#### Action item A
List every place name that appears in the blog post about LeapFrog's "Text and Learn" device and the comments on it.
#### Action item B
Extend the blog post about LeapFrog's "Text and Learn" device and its comments, starting after the last sentence shown.

*** Opening Passage to read ***

Dubbed the ‘BlackBerry for babies’ the ‘Text and Learn’ device from LeapFrog looks like an over-sized PDA and is designed for children as young as three-years-old.

The gadget helps youngsters learn how to ‘browse’ and ‘text’ without going online, allaying parental fears of their children being contacted by strangers or cyber-bullies.

I am profoundly grateful to have grown up when I did.

5 thoughts on “Blackberry Babies

  1. Ah – you brought back so many memories that had lain dormant. I grew up across the river – the Severn River that is. Or perhaps it was then wide enough to be called the Bristol Channel.

  2. We used to go for the occasional jaunt across the Bristol Channel on the paddle steamer; there is a big ugly bridge now, of course.

    Did you live in Weston-super-Mare?

*** Closing Passage to read ***
*** Opening Dataset content ***

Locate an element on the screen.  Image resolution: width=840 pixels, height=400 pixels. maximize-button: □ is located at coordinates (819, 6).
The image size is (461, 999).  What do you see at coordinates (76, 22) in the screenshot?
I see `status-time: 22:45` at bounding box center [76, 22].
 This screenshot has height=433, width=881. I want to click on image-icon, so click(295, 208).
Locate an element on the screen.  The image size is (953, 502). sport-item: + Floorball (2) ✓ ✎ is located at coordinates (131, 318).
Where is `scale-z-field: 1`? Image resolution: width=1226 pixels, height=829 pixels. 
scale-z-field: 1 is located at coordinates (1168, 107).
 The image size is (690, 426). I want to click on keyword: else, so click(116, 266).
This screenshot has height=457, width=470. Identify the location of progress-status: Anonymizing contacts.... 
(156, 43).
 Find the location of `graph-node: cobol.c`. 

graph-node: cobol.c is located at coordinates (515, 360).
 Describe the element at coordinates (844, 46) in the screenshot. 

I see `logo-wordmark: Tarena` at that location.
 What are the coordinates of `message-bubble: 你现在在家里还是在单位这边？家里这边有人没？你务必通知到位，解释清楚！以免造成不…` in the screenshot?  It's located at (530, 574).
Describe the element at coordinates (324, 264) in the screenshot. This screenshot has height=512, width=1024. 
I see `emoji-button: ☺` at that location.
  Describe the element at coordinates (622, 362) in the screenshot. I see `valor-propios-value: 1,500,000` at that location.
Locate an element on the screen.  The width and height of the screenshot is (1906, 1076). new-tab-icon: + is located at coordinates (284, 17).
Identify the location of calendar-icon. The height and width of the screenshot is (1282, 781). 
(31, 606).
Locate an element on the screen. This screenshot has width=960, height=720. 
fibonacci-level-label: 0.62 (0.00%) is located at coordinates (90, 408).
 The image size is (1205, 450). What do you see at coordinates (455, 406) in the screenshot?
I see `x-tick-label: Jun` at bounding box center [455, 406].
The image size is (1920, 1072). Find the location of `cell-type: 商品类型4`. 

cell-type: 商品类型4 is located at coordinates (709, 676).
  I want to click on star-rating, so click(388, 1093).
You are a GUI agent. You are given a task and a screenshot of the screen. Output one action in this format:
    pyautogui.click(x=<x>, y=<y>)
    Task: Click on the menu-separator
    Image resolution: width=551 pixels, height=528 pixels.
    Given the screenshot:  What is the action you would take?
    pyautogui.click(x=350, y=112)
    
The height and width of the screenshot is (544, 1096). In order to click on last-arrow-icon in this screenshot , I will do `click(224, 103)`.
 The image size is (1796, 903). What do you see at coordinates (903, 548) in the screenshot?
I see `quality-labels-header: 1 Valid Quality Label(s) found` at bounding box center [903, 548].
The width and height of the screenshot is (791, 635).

*** Closing Dataset content ***

#### Written answer A
Severn River, Bristol Channel, Weston-super-Mare

#### Written answer B
  3. No – but we went there to ‘the seaside’ – my first recollection of ‘the sea’ – paddling with buckets and spades. Not to mention the infamous mud! I grew up in a couple of places in central Somerset – edge of the Mendips.

  4. In Canada the ice wagon would stop in front of our house in downtown Montreal and the coal wagon came in the back. G-men, Gangbusters, Maggie Muggens and the Lone Ranger were on the radio, the newspaper was 3 cents, Winnie the Poo was a column read to me by Granny. Change from a nickle was mine for penny candy. I had a bracelet with my name and phone on for the times I would go for long walks and forget my way home. At 6-7 I could stop at any house to call home. I shared pop bottles, ate peanuts, raw from the shell, consumed enough dirt to fill a basement, played in the coal pile and ate soap for saying s–t at the dining room table. I owned a gun at 12 and still haven’t become a serial killer.